[Word and element location records]
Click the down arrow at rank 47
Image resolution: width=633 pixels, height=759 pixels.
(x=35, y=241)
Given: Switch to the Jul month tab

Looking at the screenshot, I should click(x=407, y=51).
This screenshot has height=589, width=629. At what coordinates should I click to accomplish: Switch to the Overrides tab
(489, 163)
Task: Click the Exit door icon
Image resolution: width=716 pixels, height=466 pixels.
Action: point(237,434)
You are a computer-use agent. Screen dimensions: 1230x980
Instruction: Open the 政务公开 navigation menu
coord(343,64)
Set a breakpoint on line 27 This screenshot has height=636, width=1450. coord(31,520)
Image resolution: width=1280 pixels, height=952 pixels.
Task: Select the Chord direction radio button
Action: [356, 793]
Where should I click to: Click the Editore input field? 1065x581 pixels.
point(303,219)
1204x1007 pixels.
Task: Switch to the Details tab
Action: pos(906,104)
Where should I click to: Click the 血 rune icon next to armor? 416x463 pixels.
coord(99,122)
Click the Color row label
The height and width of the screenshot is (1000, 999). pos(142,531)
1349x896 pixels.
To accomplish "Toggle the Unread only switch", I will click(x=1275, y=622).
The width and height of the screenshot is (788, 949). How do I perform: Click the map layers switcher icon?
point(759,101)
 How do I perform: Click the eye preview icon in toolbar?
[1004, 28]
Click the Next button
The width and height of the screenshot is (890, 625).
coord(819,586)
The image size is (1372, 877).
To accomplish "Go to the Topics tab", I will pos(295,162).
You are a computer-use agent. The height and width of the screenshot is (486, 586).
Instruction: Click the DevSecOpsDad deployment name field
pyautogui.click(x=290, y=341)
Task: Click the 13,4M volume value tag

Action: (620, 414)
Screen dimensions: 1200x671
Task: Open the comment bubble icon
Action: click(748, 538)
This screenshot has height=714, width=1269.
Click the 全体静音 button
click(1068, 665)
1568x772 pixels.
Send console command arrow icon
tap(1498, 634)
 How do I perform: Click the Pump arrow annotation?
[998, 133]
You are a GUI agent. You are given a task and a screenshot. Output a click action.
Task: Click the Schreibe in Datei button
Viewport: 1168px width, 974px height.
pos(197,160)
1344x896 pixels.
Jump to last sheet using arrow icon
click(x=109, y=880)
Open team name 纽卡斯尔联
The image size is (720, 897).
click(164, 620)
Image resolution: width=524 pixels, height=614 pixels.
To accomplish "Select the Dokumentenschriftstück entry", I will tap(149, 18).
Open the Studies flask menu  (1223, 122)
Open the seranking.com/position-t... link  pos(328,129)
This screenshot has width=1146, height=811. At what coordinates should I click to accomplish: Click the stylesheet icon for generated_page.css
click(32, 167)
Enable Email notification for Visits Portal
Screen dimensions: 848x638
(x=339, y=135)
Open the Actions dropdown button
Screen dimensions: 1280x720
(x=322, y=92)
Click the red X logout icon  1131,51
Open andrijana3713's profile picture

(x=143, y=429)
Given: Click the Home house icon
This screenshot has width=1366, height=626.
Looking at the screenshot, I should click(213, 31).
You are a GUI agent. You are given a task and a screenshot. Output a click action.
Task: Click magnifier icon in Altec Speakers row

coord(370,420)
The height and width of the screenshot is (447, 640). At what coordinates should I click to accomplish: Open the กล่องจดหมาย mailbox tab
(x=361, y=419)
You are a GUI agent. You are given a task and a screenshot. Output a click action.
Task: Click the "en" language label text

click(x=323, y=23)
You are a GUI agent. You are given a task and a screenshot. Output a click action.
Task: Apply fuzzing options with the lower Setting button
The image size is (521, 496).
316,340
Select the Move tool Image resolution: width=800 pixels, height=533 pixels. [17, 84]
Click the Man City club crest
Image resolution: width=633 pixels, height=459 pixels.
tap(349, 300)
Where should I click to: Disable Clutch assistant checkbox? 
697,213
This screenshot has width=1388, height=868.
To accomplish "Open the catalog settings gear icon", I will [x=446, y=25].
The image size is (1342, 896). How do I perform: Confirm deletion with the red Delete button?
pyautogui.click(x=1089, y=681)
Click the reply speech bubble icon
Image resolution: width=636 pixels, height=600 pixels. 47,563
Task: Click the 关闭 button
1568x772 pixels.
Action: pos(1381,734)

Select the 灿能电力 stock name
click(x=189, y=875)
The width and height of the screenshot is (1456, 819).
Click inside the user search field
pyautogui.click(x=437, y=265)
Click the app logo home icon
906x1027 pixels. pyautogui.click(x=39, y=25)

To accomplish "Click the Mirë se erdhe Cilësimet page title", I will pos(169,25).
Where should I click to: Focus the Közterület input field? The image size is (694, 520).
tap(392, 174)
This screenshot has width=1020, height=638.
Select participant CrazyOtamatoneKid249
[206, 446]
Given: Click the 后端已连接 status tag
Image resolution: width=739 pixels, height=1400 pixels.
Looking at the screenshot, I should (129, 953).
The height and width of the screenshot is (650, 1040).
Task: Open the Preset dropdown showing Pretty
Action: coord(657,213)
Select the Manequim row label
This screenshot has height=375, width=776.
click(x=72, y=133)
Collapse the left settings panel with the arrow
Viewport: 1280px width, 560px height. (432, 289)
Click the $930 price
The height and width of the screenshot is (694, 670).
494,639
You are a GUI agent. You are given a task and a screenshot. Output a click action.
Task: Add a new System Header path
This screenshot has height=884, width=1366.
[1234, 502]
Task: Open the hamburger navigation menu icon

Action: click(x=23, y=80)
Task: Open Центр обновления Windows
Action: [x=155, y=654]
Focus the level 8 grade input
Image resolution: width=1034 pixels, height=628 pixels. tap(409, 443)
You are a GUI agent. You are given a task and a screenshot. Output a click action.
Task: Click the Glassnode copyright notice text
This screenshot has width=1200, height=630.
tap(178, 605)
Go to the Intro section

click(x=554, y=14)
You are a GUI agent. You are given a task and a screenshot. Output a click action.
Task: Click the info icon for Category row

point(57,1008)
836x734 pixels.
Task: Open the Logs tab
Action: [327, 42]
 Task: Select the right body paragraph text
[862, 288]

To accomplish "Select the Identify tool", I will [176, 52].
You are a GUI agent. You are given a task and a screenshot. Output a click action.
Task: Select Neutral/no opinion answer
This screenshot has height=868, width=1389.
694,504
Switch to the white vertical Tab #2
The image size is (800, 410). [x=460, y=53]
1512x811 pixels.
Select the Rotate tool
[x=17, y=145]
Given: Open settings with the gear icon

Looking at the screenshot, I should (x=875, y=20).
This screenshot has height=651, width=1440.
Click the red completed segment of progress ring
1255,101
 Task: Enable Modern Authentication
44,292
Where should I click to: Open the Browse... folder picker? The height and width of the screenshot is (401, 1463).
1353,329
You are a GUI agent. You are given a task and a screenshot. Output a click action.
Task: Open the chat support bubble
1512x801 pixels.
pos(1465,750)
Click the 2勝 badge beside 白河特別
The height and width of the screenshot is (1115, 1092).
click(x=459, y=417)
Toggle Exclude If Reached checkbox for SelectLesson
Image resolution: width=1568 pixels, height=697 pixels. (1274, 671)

**What is being asked:** Lay out every line of the data above as a two-column Markdown table headed Row and Line. Number the rows in order and leave out blank lines.

**Full solution:**
| Row | Line |
|---|---|
| 1 | Click the down arrow at rank 47 |
| 2 | Image resolution: width=633 pixels, height=759 pixels. |
| 3 | (x=35, y=241) |
| 4 | Given: Switch to the Jul month tab |
| 5 | Looking at the screenshot, I should click(x=407, y=51). |
| 6 | This screenshot has height=589, width=629. At what coordinates should I click to accomplish: Switch to the Overrides tab |
| 7 | (489, 163) |
| 8 | Task: Click the Exit door icon |
| 9 | Image resolution: width=716 pixels, height=466 pixels. |
| 10 | Action: point(237,434) |
| 11 | You are a computer-use agent. Screen dimensions: 1230x980 |
| 12 | Instruction: Open the 政务公开 navigation menu |
| 13 | coord(343,64) |
| 14 | Set a breakpoint on line 27 This screenshot has height=636, width=1450. coord(31,520) |
| 15 | Image resolution: width=1280 pixels, height=952 pixels. |
| 16 | Task: Select the Chord direction radio button |
| 17 | Action: [356, 793] |
| 18 | Where should I click to: Click the Editore input field? 1065x581 pixels. |
| 19 | point(303,219) |
| 20 | 1204x1007 pixels. |
| 21 | Task: Switch to the Details tab |
| 22 | Action: pos(906,104) |
| 23 | Where should I click to: Click the 血 rune icon next to armor? 416x463 pixels. |
| 24 | coord(99,122) |
| 25 | Click the Color row label |
| 26 | The height and width of the screenshot is (1000, 999). pos(142,531) |
| 27 | 1349x896 pixels. |
| 28 | To accomplish "Toggle the Unread only switch", I will click(x=1275, y=622). |
| 29 | The width and height of the screenshot is (788, 949). How do I perform: Click the map layers switcher icon? |
| 30 | point(759,101) |
| 31 |  How do I perform: Click the eye preview icon in toolbar? |
| 32 | [1004, 28] |
| 33 | Click the Next button |
| 34 | The width and height of the screenshot is (890, 625). |
| 35 | coord(819,586) |
| 36 | The image size is (1372, 877). |
| 37 | To accomplish "Go to the Topics tab", I will pos(295,162). |
| 38 | You are a computer-use agent. The height and width of the screenshot is (486, 586). |
| 39 | Instruction: Click the DevSecOpsDad deployment name field |
| 40 | pyautogui.click(x=290, y=341) |
| 41 | Task: Click the 13,4M volume value tag |
| 42 | Action: (620, 414) |
| 43 | Screen dimensions: 1200x671 |
| 44 | Task: Open the comment bubble icon |
| 45 | Action: click(748, 538) |
| 46 | This screenshot has height=714, width=1269. |
| 47 | Click the 全体静音 button |
| 48 | click(1068, 665) |
| 49 | 1568x772 pixels. |
| 50 | Send console command arrow icon |
| 51 | tap(1498, 634) |
| 52 |  How do I perform: Click the Pump arrow annotation? |
| 53 | [998, 133] |
| 54 | You are a GUI agent. You are given a task and a screenshot. Output a click action. |
| 55 | Task: Click the Schreibe in Datei button |
| 56 | Viewport: 1168px width, 974px height. |
| 57 | pos(197,160) |
| 58 | 1344x896 pixels. |
| 59 | Jump to last sheet using arrow icon |
| 60 | click(x=109, y=880) |
| 61 | Open team name 纽卡斯尔联 |
| 62 | The image size is (720, 897). |
| 63 | click(164, 620) |
| 64 | Image resolution: width=524 pixels, height=614 pixels. |
| 65 | To accomplish "Select the Dokumentenschriftstück entry", I will tap(149, 18). |
| 66 | Open the Studies flask menu  (1223, 122) |
| 67 | Open the seranking.com/position-t... link  pos(328,129) |
| 68 | This screenshot has width=1146, height=811. At what coordinates should I click to accomplish: Click the stylesheet icon for generated_page.css |
| 69 | click(32, 167) |
| 70 | Enable Email notification for Visits Portal |
| 71 | Screen dimensions: 848x638 |
| 72 | (x=339, y=135) |
| 73 | Open the Actions dropdown button |
| 74 | Screen dimensions: 1280x720 |
| 75 | (x=322, y=92) |
| 76 | Click the red X logout icon  1131,51 |
| 77 | Open andrijana3713's profile picture |
| 78 | (x=143, y=429) |
| 79 | Given: Click the Home house icon |
| 80 | This screenshot has width=1366, height=626. |
| 81 | Looking at the screenshot, I should click(213, 31). |
| 82 | You are a GUI agent. You are given a task and a screenshot. Output a click action. |
| 83 | Task: Click magnifier icon in Altec Speakers row |
| 84 | coord(370,420) |
| 85 | The height and width of the screenshot is (447, 640). At what coordinates should I click to accomplish: Open the กล่องจดหมาย mailbox tab |
| 86 | (x=361, y=419) |
| 87 | You are a GUI agent. You are given a task and a screenshot. Output a click action. |
| 88 | Task: Click the "en" language label text |
| 89 | click(x=323, y=23) |
| 90 | You are a GUI agent. You are given a task and a screenshot. Output a click action. |
| 91 | Task: Apply fuzzing options with the lower Setting button |
| 92 | The image size is (521, 496). |
| 93 | 316,340 |
| 94 | Select the Move tool Image resolution: width=800 pixels, height=533 pixels. [17, 84] |
| 95 | Click the Man City club crest |
| 96 | Image resolution: width=633 pixels, height=459 pixels. |
| 97 | tap(349, 300) |
| 98 | Where should I click to: Disable Clutch assistant checkbox?  |
| 99 | 697,213 |
| 100 | This screenshot has width=1388, height=868. |
| 101 | To accomplish "Open the catalog settings gear icon", I will [x=446, y=25]. |
| 102 | The image size is (1342, 896). How do I perform: Confirm deletion with the red Delete button? |
| 103 | pyautogui.click(x=1089, y=681) |
| 104 | Click the reply speech bubble icon |
| 105 | Image resolution: width=636 pixels, height=600 pixels. 47,563 |
| 106 | Task: Click the 关闭 button |
| 107 | 1568x772 pixels. |
| 108 | Action: pos(1381,734) |
| 109 | Select the 灿能电力 stock name |
| 110 | click(x=189, y=875) |
| 111 | The width and height of the screenshot is (1456, 819). |
| 112 | Click inside the user search field |
| 113 | pyautogui.click(x=437, y=265) |
| 114 | Click the app logo home icon |
| 115 | 906x1027 pixels. pyautogui.click(x=39, y=25) |
| 116 | To accomplish "Click the Mirë se erdhe Cilësimet page title", I will pos(169,25). |
| 117 | Where should I click to: Focus the Közterület input field? The image size is (694, 520). |
| 118 | tap(392, 174) |
| 119 | This screenshot has width=1020, height=638. |
| 120 | Select participant CrazyOtamatoneKid249 |
| 121 | [206, 446] |
| 122 | Given: Click the 后端已连接 status tag |
| 123 | Image resolution: width=739 pixels, height=1400 pixels. |
| 124 | Looking at the screenshot, I should (129, 953). |
| 125 | The height and width of the screenshot is (650, 1040). |
| 126 | Task: Open the Preset dropdown showing Pretty |
| 127 | Action: coord(657,213) |
| 128 | Select the Manequim row label |
| 129 | This screenshot has height=375, width=776. |
| 130 | click(x=72, y=133) |
| 131 | Collapse the left settings panel with the arrow |
| 132 | Viewport: 1280px width, 560px height. (432, 289) |
| 133 | Click the $930 price |
| 134 | The height and width of the screenshot is (694, 670). |
| 135 | 494,639 |
| 136 | You are a GUI agent. You are given a task and a screenshot. Output a click action. |
| 137 | Task: Add a new System Header path |
| 138 | This screenshot has height=884, width=1366. |
| 139 | [1234, 502] |
| 140 | Task: Open the hamburger navigation menu icon |
| 141 | Action: click(x=23, y=80) |
| 142 | Task: Open Центр обновления Windows |
| 143 | Action: [x=155, y=654] |
| 144 | Focus the level 8 grade input |
| 145 | Image resolution: width=1034 pixels, height=628 pixels. tap(409, 443) |
| 146 | You are a GUI agent. You are given a task and a screenshot. Output a click action. |
| 147 | Task: Click the Glassnode copyright notice text |
| 148 | This screenshot has width=1200, height=630. |
| 149 | tap(178, 605) |
| 150 | Go to the Intro section |
| 151 | click(x=554, y=14) |
| 152 | You are a GUI agent. You are given a task and a screenshot. Output a click action. |
| 153 | Task: Click the info icon for Category row |
| 154 | point(57,1008) |
| 155 | 836x734 pixels. |
| 156 | Task: Open the Logs tab |
| 157 | Action: [327, 42] |
| 158 |  Task: Select the right body paragraph text |
| 159 | [862, 288] |
| 160 | To accomplish "Select the Identify tool", I will [176, 52]. |
| 161 | You are a GUI agent. You are given a task and a screenshot. Output a click action. |
| 162 | Task: Select Neutral/no opinion answer |
| 163 | This screenshot has height=868, width=1389. |
| 164 | 694,504 |
| 165 | Switch to the white vertical Tab #2 |
| 166 | The image size is (800, 410). [x=460, y=53] |
| 167 | 1512x811 pixels. |
| 168 | Select the Rotate tool |
| 169 | [x=17, y=145] |
| 170 | Given: Open settings with the gear icon |
| 171 | Looking at the screenshot, I should (x=875, y=20). |
| 172 | This screenshot has height=651, width=1440. |
| 173 | Click the red completed segment of progress ring |
| 174 | 1255,101 |
| 175 |  Task: Enable Modern Authentication |
| 176 | 44,292 |
| 177 | Where should I click to: Open the Browse... folder picker? The height and width of the screenshot is (401, 1463). |
| 178 | 1353,329 |
| 179 | You are a GUI agent. You are given a task and a screenshot. Output a click action. |
| 180 | Task: Open the chat support bubble |
| 181 | 1512x801 pixels. |
| 182 | pos(1465,750) |
| 183 | Click the 2勝 badge beside 白河特別 |
| 184 | The height and width of the screenshot is (1115, 1092). |
| 185 | click(x=459, y=417) |
| 186 | Toggle Exclude If Reached checkbox for SelectLesson |
| 187 | Image resolution: width=1568 pixels, height=697 pixels. (1274, 671) |